■ TASK OBJECTIVE ■
From the records below, copy out exactly the lines from the one containing "Task: Click 나도 스크랩하기 to scrap the post" to the one containing "Task: Open browser extensions puzzle icon", both included. Add nothing else.

-------- SUPPLIED RECORDS

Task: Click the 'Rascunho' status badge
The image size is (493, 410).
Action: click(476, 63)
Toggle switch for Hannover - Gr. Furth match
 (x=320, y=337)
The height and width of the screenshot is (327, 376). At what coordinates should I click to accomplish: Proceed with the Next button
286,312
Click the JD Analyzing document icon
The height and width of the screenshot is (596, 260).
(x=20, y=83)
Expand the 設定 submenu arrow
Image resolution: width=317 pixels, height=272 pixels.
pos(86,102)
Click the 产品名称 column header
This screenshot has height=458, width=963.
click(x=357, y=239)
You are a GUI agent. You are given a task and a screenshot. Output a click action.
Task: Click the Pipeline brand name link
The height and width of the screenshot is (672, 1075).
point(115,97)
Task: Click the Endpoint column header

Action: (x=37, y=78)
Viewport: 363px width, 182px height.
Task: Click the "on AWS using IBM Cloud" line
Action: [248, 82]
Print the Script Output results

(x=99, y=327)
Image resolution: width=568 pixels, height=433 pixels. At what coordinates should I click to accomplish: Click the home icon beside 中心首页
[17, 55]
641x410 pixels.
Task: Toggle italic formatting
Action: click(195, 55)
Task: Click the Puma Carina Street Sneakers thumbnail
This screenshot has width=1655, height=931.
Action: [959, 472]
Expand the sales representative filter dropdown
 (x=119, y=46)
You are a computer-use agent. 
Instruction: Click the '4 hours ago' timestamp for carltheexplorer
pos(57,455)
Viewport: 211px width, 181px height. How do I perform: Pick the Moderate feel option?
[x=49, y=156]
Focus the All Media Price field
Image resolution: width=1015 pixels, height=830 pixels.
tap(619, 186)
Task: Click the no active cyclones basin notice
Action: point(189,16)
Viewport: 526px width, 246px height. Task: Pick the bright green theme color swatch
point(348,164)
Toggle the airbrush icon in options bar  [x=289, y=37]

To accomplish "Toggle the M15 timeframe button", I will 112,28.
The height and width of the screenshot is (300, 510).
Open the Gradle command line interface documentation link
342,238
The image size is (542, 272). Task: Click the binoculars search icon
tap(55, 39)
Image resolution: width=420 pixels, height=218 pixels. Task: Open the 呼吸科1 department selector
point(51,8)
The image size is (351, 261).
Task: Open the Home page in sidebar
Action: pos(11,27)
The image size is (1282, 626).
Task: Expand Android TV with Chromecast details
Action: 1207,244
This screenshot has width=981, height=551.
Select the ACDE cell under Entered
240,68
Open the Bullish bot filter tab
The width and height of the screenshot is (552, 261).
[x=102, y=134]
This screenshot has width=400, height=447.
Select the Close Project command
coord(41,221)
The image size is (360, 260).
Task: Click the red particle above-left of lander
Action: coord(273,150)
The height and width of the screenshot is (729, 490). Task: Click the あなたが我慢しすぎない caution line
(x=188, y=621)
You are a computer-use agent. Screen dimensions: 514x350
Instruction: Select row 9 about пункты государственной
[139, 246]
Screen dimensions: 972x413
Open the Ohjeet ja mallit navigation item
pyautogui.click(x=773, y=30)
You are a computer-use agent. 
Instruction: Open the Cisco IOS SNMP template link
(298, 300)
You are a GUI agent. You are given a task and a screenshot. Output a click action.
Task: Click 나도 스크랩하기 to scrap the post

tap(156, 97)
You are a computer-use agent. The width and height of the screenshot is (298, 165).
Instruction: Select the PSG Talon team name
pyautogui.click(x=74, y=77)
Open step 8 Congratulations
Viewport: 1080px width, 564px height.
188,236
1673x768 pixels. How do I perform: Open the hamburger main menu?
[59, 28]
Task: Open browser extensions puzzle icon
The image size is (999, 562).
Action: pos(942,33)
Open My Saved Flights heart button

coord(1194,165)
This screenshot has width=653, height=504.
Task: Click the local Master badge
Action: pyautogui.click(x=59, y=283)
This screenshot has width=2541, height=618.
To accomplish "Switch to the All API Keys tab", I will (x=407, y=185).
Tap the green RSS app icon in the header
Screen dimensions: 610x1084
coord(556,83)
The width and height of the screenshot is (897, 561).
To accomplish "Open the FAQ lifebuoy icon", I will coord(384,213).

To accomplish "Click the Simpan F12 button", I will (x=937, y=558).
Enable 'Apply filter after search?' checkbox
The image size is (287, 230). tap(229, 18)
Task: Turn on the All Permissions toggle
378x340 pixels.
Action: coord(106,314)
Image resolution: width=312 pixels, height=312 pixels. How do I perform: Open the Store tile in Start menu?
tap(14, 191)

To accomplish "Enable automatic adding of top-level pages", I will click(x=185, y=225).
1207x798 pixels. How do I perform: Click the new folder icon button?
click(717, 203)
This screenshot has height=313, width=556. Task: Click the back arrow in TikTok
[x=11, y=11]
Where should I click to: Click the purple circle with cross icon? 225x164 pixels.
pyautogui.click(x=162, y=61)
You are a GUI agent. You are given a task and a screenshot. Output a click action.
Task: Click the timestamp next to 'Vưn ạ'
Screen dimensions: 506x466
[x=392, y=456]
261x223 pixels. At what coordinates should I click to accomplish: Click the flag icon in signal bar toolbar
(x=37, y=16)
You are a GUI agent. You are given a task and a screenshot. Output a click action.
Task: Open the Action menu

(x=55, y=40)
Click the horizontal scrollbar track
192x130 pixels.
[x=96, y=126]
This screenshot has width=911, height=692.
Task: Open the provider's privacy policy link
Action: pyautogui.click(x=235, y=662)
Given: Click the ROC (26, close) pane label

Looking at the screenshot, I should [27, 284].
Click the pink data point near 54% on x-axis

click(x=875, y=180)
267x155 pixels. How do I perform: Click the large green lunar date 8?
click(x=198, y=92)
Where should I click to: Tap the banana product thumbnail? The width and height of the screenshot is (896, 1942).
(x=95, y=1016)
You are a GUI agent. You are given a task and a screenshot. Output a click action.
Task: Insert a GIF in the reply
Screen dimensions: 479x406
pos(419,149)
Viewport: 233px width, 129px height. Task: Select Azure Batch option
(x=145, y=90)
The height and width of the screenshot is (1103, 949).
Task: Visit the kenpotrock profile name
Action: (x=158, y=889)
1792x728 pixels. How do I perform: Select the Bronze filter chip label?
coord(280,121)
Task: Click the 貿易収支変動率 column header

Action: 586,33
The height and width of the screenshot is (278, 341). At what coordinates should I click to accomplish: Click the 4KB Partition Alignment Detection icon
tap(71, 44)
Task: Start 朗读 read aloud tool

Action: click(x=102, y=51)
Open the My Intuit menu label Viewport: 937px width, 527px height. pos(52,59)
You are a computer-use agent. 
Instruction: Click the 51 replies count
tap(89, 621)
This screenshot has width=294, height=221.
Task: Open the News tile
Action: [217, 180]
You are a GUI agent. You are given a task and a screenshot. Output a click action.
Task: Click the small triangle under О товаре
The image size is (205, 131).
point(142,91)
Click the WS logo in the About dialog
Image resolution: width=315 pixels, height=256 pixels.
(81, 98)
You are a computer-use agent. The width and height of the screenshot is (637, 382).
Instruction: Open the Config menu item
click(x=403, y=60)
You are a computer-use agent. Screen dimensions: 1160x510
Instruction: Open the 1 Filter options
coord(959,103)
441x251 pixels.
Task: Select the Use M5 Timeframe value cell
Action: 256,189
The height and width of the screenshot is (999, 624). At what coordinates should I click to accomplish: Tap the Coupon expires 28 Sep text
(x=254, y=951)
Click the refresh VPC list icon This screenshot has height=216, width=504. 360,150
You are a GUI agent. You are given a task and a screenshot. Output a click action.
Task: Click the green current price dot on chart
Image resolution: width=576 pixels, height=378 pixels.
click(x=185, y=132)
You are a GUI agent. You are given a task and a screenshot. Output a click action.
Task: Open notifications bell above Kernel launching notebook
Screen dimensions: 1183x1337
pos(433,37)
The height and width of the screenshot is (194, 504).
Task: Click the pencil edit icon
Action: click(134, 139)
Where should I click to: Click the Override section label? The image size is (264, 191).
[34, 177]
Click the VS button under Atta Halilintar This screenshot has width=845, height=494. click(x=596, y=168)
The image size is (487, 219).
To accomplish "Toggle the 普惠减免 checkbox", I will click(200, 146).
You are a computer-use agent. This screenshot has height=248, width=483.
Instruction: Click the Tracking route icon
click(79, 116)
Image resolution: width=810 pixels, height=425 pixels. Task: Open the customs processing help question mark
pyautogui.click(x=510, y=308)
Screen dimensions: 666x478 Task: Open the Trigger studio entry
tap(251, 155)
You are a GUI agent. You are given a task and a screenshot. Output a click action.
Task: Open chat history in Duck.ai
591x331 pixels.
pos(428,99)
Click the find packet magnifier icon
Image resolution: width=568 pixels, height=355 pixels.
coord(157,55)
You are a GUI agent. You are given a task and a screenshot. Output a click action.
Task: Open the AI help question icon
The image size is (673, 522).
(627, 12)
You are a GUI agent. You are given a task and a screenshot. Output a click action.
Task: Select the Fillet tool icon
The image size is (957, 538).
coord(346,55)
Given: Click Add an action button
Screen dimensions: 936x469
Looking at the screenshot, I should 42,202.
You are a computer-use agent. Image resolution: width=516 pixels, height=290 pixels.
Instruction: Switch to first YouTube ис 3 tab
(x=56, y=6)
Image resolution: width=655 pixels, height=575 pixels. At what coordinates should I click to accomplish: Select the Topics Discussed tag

----------------

■ ANSWER SPACE ■
Task: Click 나도 스크랩하기 to scrap the post

tap(156, 97)
You are a computer-use agent. The width and height of the screenshot is (298, 165).
Instruction: Select the PSG Talon team name
pyautogui.click(x=74, y=77)
Open step 8 Congratulations
Viewport: 1080px width, 564px height.
188,236
1673x768 pixels. How do I perform: Open the hamburger main menu?
[59, 28]
Task: Open browser extensions puzzle icon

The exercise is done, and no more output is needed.